When Jess mentioned her blog dedicated to Suicide Prevention week, I didn't feel worthy to write anything for it. I mean that not in a self-deprecating or even mocking sort of way. I was just afraid that anything I could possibly have to say on the subject would either sound belittling or ignorant.

As it happened, today I received an e-mail with a few compliments on my work. It made my day. I was so happy I did a thirty second dance party (for Grey's Anatomy fans). And I kept thinking of how something so little, so easy and so simple can go such a very long way.

And there you have it. The single most important reason for me - and hopefully others - to participate in this Suicide Prevention and awareness campaign. Because this isn't about whether I understand your reasons to see this world in a bleaker light. It isn't about having 'been there, done that, bounced back from that'. Maybe I don't need to understand what made anyone think that whatever else might be next, whatever it is that awaits us after this life, could only be better than the one we have. (Me, I'm not so sure of that, by the way.)

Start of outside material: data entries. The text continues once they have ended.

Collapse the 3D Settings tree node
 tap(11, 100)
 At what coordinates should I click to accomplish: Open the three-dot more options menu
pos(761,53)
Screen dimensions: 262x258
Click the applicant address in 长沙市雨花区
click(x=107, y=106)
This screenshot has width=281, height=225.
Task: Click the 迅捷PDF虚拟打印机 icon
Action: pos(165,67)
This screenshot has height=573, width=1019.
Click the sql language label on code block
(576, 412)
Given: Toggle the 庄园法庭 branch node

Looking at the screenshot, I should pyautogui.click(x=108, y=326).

If I've learnt anything through my own tough times (which feel very unimportant in the light of this week's theme, but they were a ball-and-chain to me) it is this: it helps to talk. It doesn't even really matter who you talk to, or what you talk about. Start with the easy stuff. The silly things. The little every day things that bug the crap out of you. Once you can trust the other person enough, the rest will come out, because it has to. And it will feel just that tiny little bit more bearable once you've said it. Once you've told someone how you feel and why you feel that way. And maybe you'll tell them again. And again. And again.

You can talk to the guidance counselor at school - because that is what they do and what they're there for. That helped me, at the time. Just being able to get things off my chest to someone who, in my case, didn't know any of the other people involved. It helped me sort out the madness and chaos that ruled my head. And best of all: it cured me, finally, of that nagging feeling of responsibility, where I thought that I had to fix things. It taught me that they were never my things to fix.

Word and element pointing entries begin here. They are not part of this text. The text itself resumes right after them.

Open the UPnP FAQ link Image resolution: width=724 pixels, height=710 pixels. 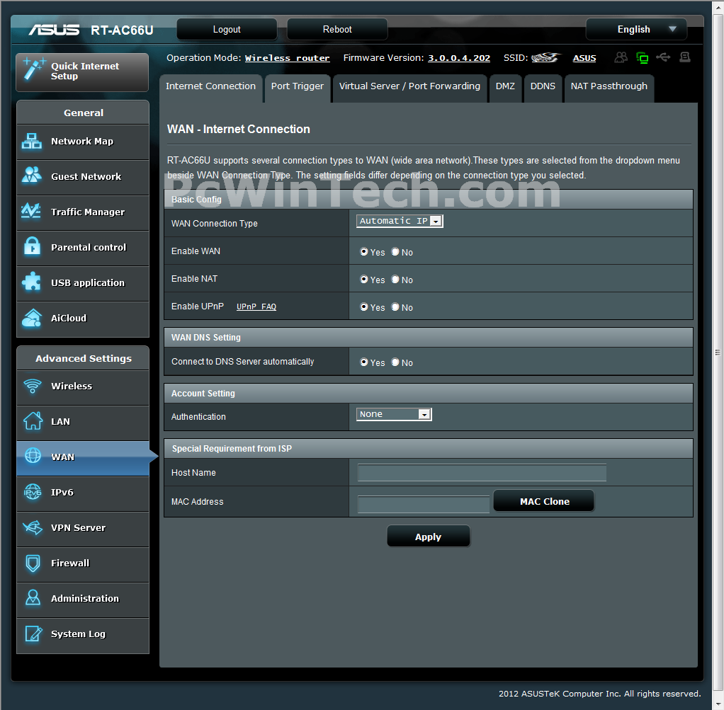(256, 307)
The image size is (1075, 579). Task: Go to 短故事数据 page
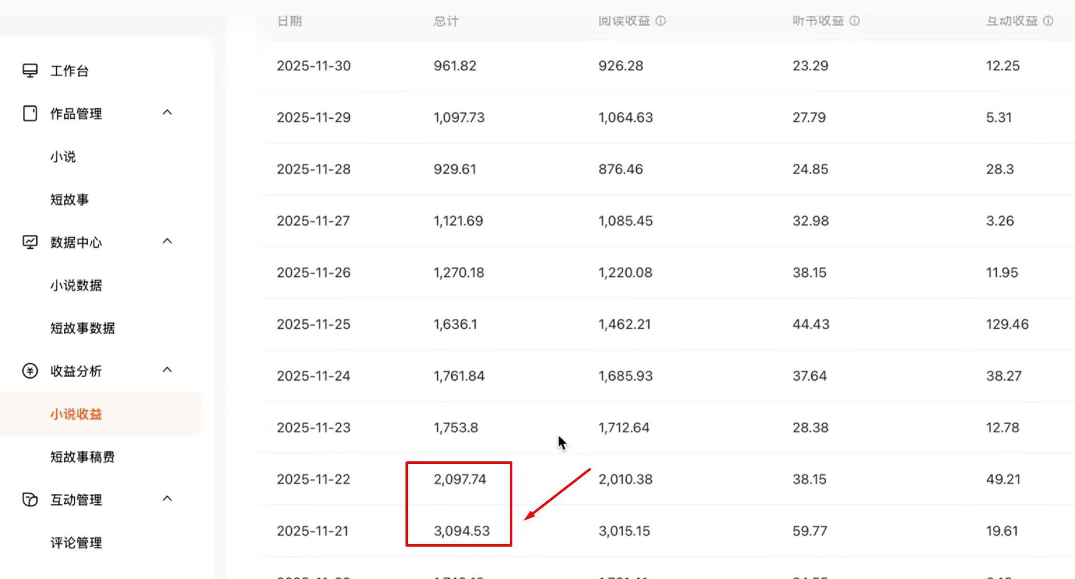pyautogui.click(x=82, y=328)
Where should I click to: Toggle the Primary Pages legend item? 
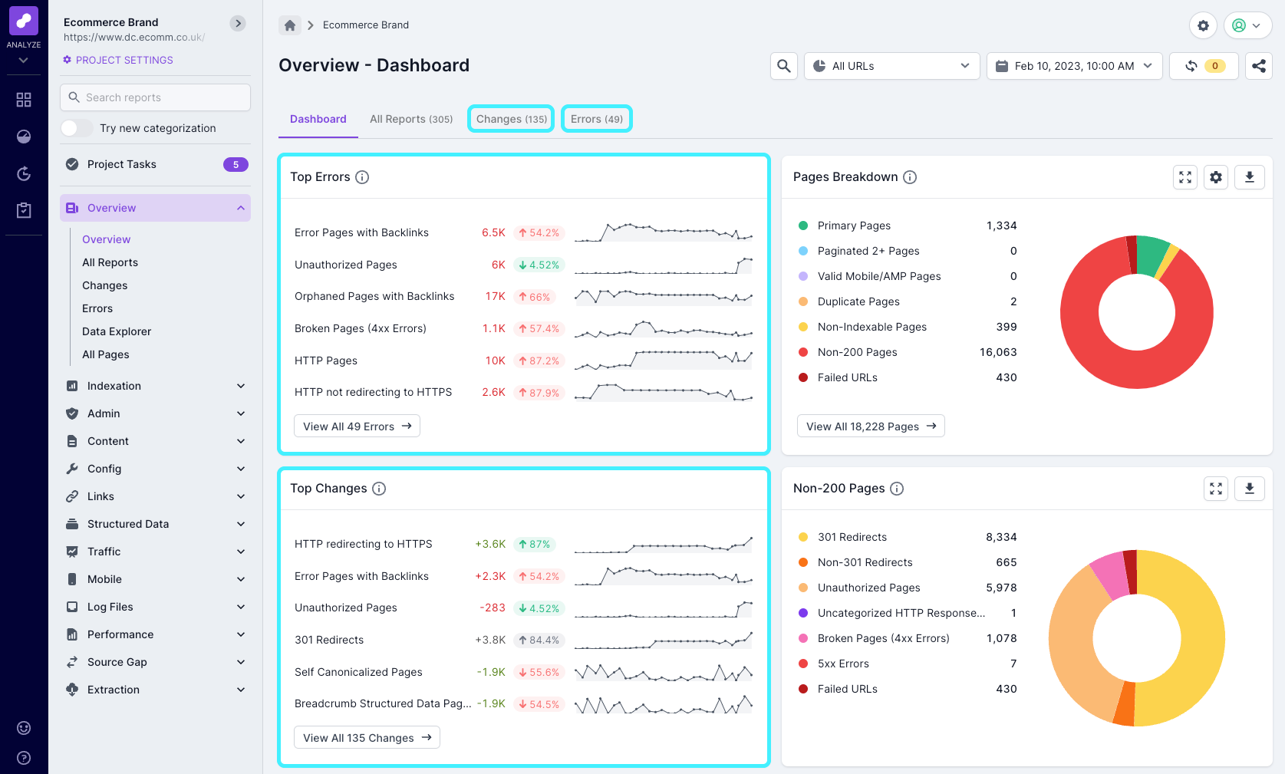(x=853, y=226)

But it doesn't have to be a professional at all. Maybe there's someone among your friends - or someone who ought to be among your friends - or a distant relative, a neighbor, a friendly face, anyone who might surprise you and turn out to be a great listener. That is what you need most of all. You need someone who listens to what you have to say, even if they don't understand. You need someone who won't judge, but who might be able to ask the right questions. I don't know. But talk.

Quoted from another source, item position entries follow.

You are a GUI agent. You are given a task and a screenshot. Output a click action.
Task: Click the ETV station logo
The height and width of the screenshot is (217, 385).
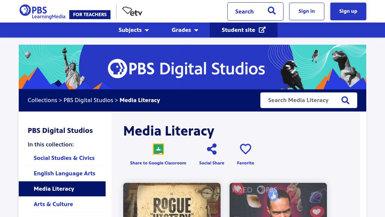(x=132, y=12)
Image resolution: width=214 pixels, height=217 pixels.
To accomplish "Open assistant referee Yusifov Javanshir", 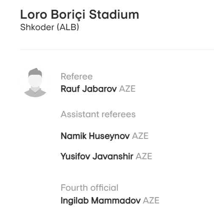I will pyautogui.click(x=97, y=156).
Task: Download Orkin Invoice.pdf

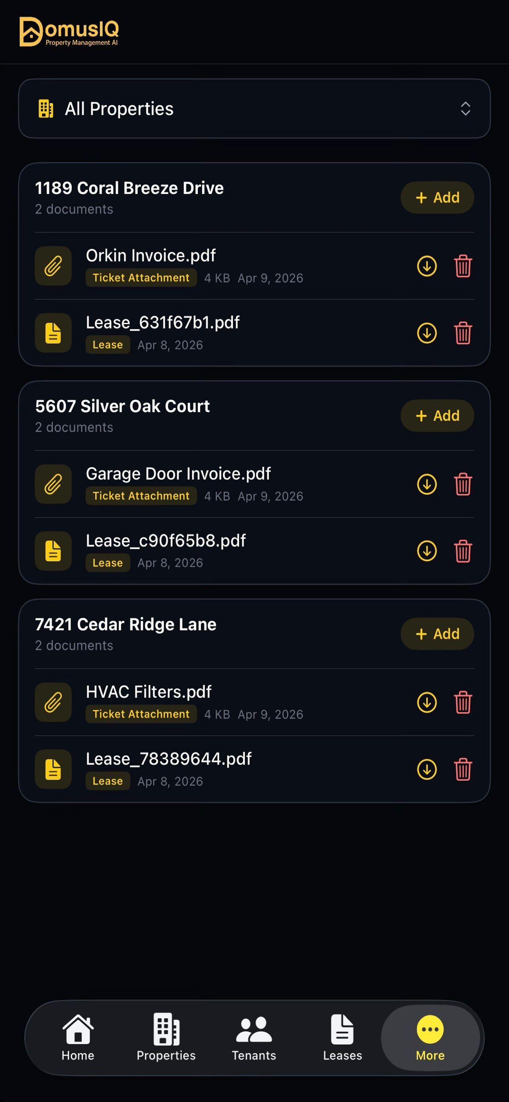Action: (x=427, y=266)

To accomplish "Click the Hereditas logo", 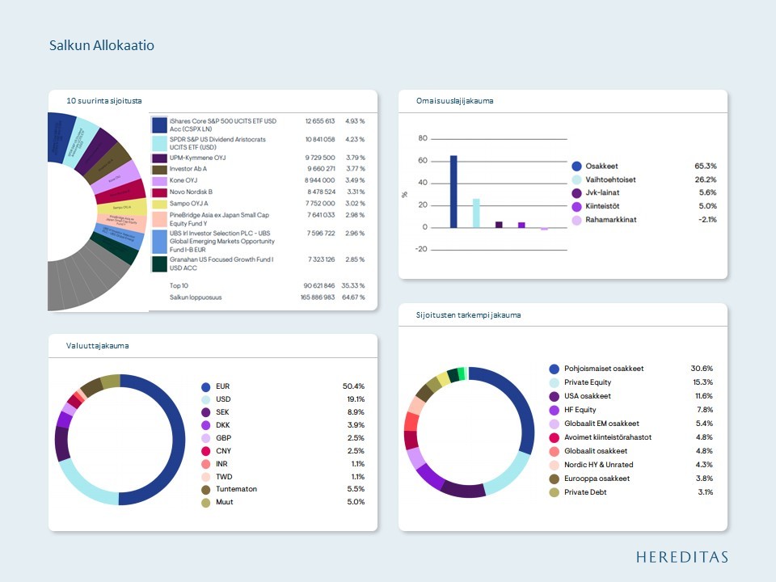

I have no idea if these words will have any effect. I hope so. I know that writing down your own thoughts can be liberating to a certain extent, too. It'll definitely make you more eloquent in voicing all those complicated things that are washing through you on a daily basis. But a quiet and patient notebook isn't a real substitute for a quiet and patient listener. And they are out there.

We are out there.

In theory, it's one small step, even if through the lens of reality it'll look like a giant leap. But this is the first step. And its yours to take.

So take it. Take charge, take control, take that one step.
Find someone to talk to.





Worldwide Directory of Suicide Prevention hotlines, online chat, text-lines, and resources
9/13/2013 00:57:31

I loved your post! For me, finding that one person to talk to made a whole world of difference. I happened to meet my best friend right when I was sliding down into the jaws of depression, and she had been struggling with it, too. By talking to each other, we both realized that we weren't alone or weird or crazy. It was an amazing feeling.

I also became a regular in my high school social worker's office. She was such a great listener (and occasionally was able to give me advice). Between those two women, high school and the things I was dealing with became a lot more bearable.